■ Data for processing ■
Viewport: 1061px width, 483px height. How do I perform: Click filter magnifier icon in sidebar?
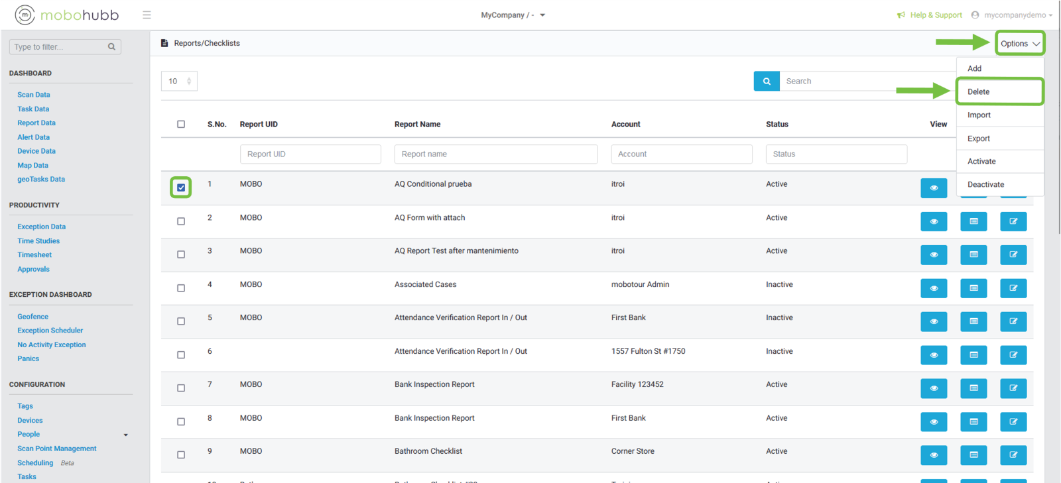point(111,47)
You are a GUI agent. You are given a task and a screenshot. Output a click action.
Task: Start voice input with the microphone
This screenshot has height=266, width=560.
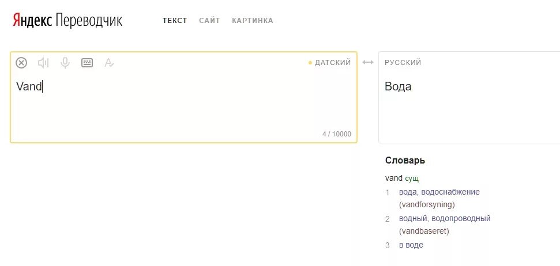click(x=65, y=63)
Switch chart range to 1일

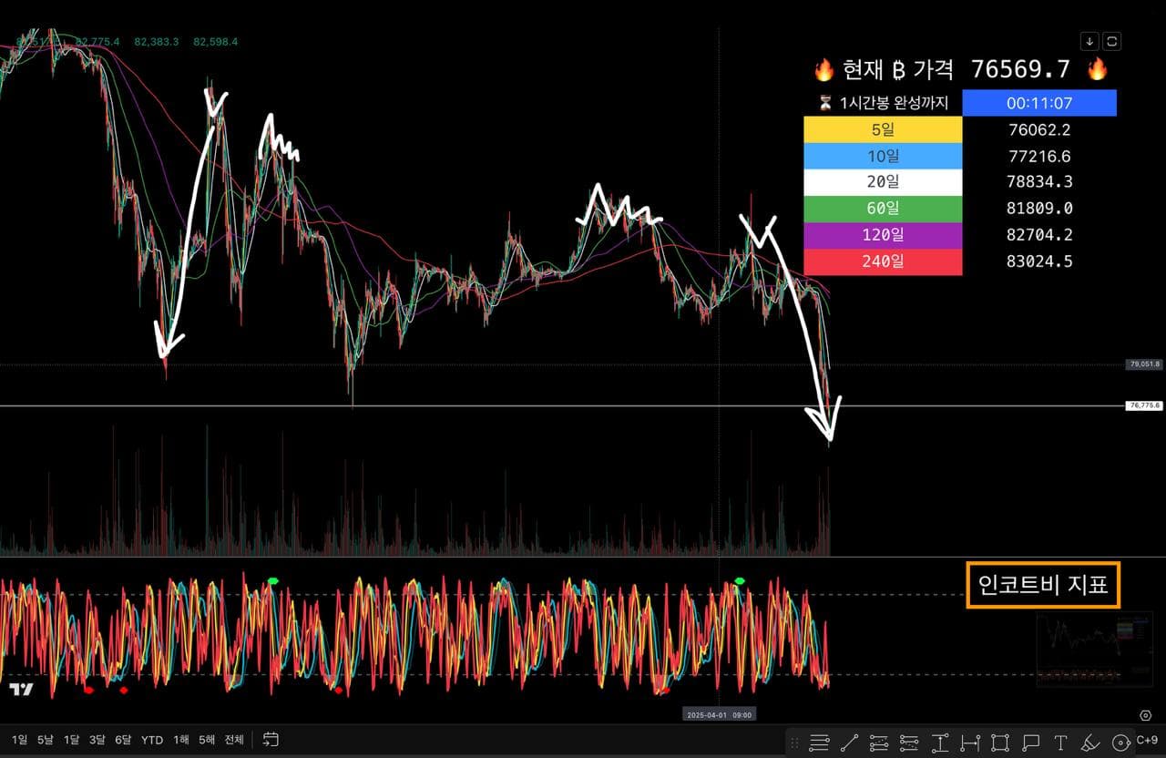click(19, 740)

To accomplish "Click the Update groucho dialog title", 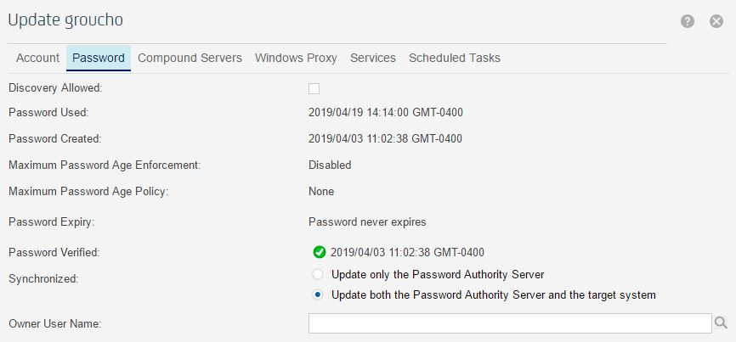I will (65, 20).
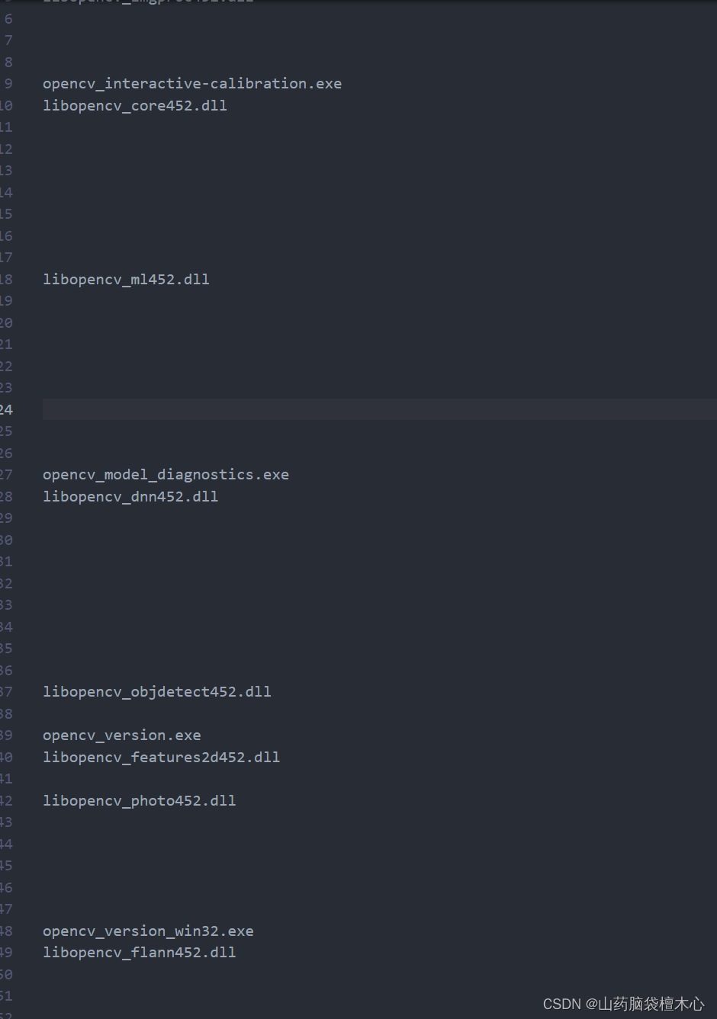Viewport: 717px width, 1019px height.
Task: Click on libopencv_features2d452.dll text
Action: click(x=161, y=758)
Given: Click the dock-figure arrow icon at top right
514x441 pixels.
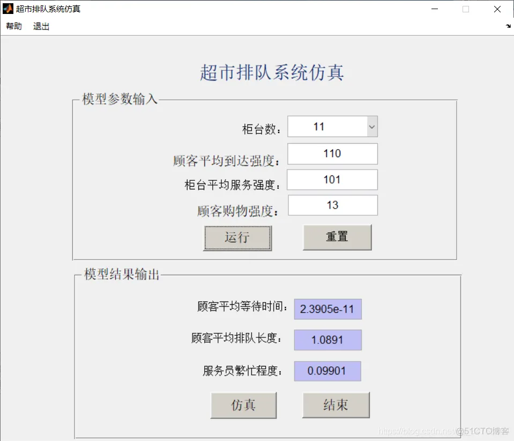Looking at the screenshot, I should click(507, 26).
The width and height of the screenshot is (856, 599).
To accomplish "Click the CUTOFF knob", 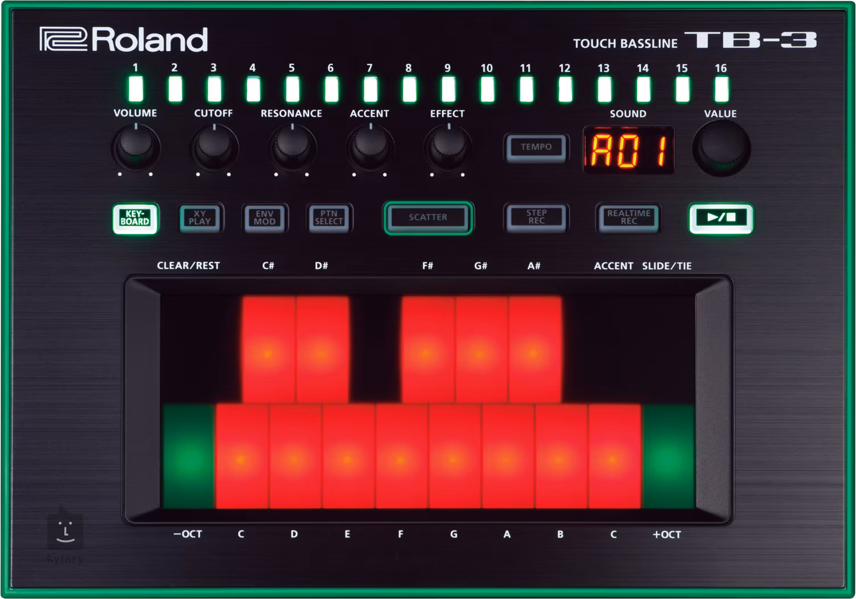I will click(x=214, y=147).
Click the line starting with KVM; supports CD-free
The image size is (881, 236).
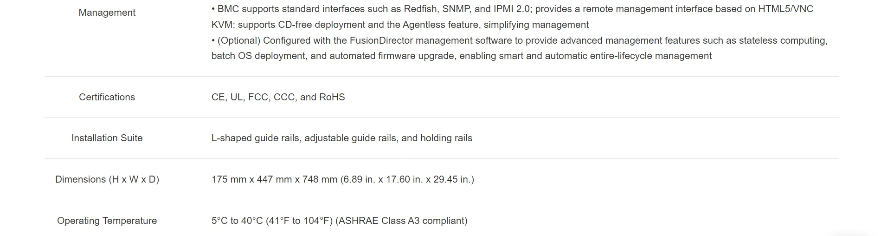[400, 25]
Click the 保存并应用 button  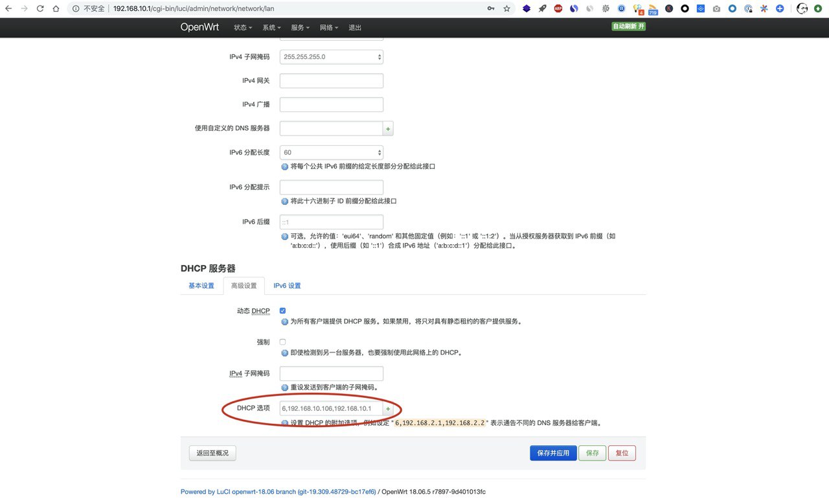coord(552,453)
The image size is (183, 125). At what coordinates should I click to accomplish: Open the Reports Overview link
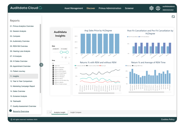[21, 111]
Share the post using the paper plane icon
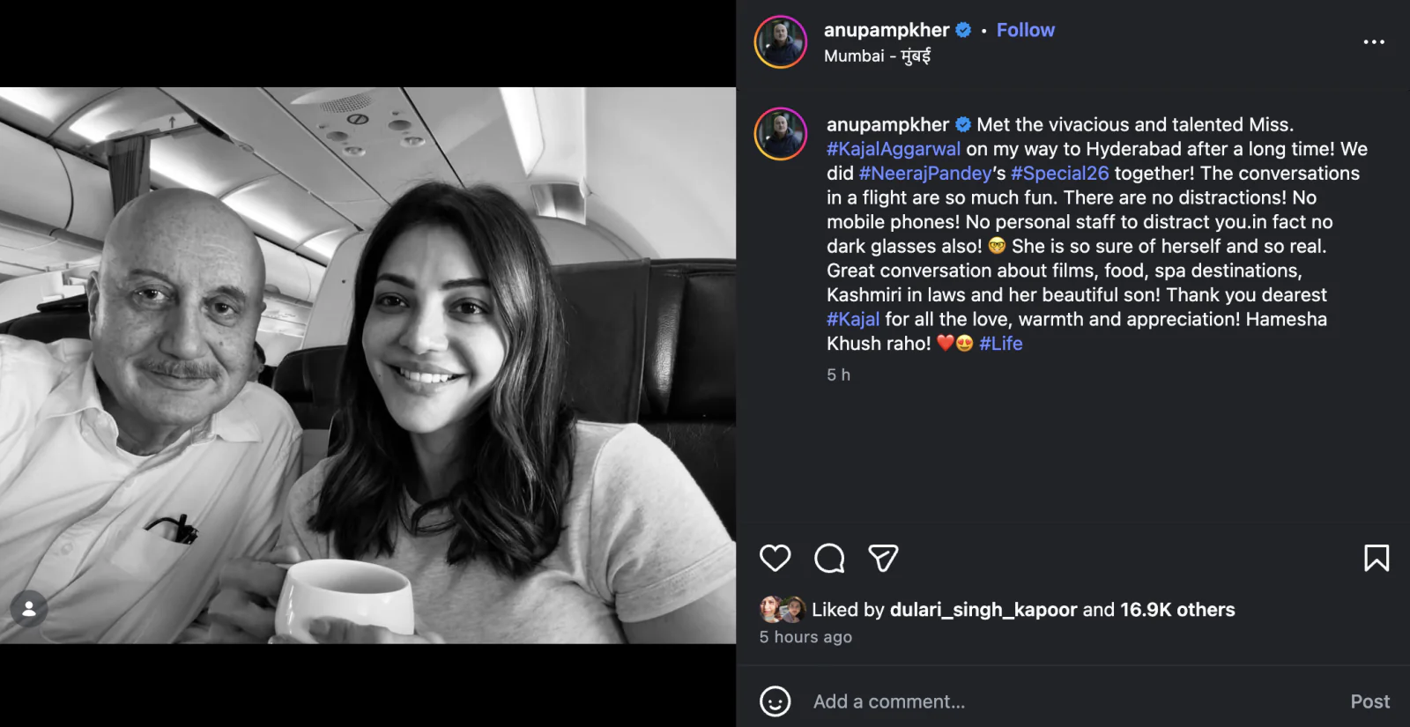 click(883, 558)
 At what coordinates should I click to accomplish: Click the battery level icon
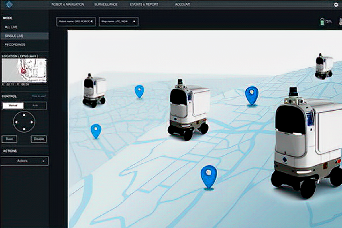pyautogui.click(x=322, y=22)
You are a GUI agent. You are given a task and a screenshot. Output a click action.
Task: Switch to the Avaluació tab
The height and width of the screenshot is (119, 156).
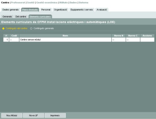point(102,10)
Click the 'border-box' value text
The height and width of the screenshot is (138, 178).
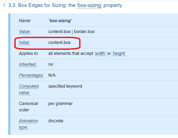[84, 32]
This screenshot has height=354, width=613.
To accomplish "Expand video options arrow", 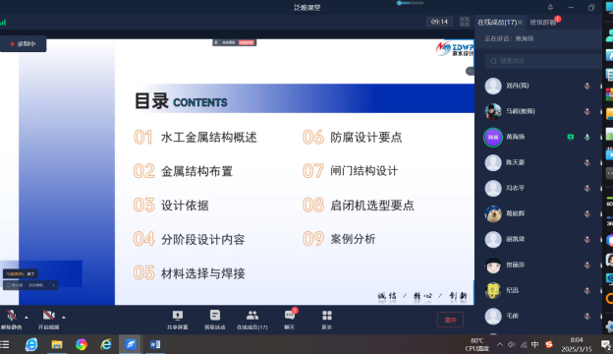I will point(63,318).
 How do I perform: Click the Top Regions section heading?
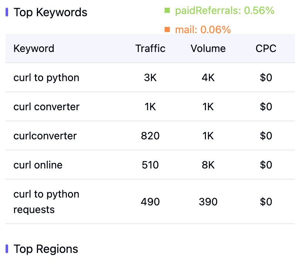coord(46,249)
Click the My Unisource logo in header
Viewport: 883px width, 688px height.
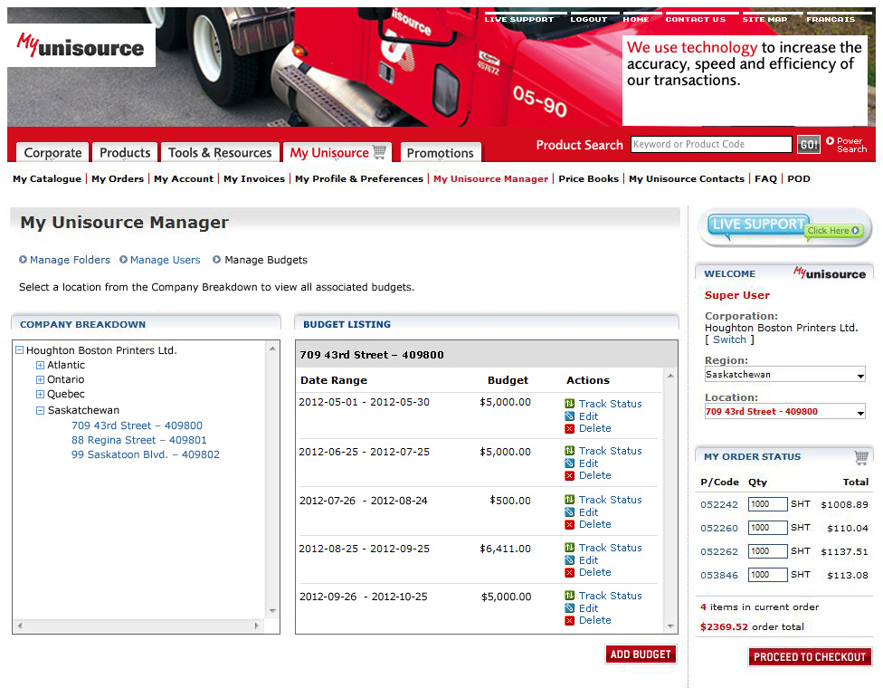coord(81,46)
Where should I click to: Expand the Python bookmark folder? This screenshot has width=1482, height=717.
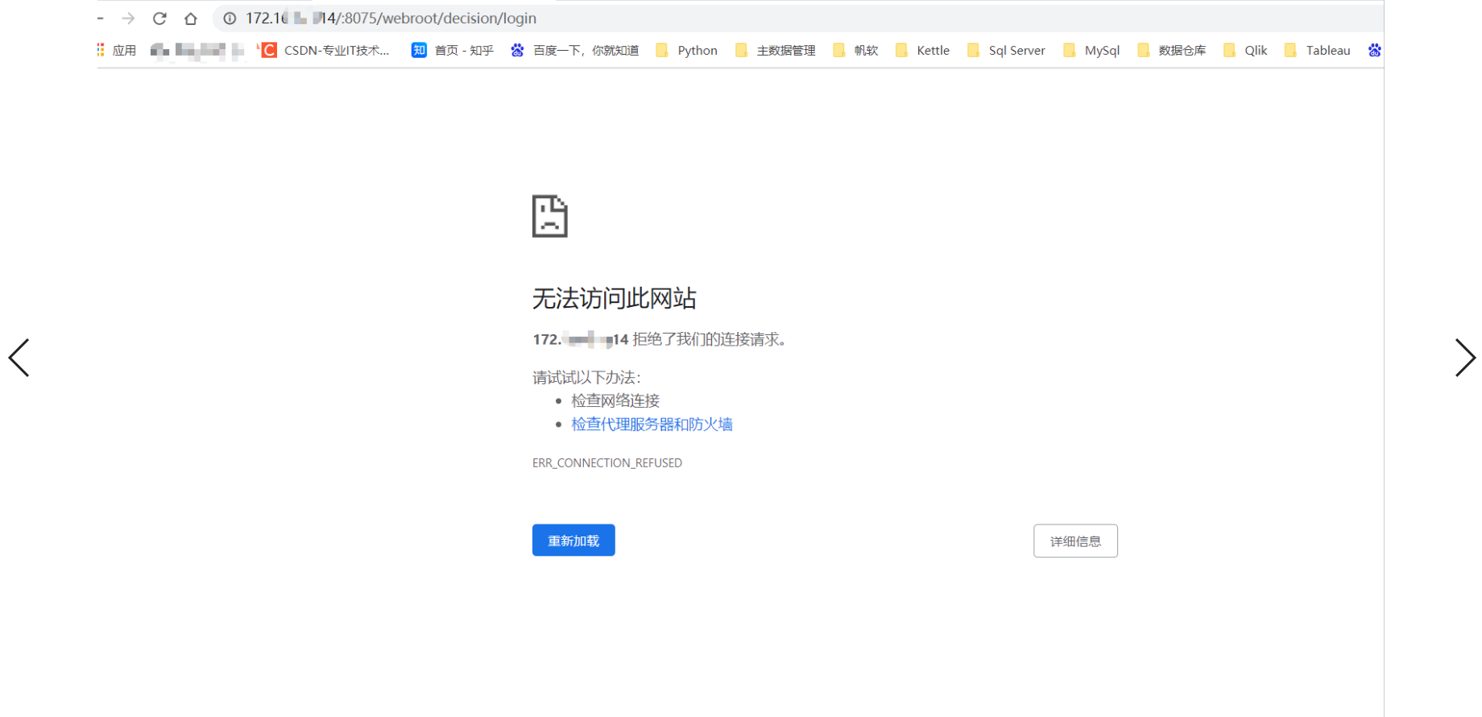(686, 50)
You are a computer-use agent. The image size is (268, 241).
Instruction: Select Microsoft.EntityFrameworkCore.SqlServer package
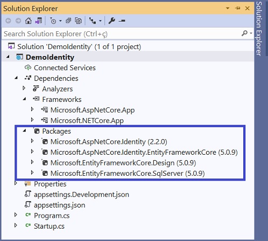click(x=128, y=173)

■ What to do ■
Pull out every line of the records above that contains the word "with".

■ Result for this exercise ■
Task: Start voice input with the microphone
Click the line starting with KVM; supports CD-free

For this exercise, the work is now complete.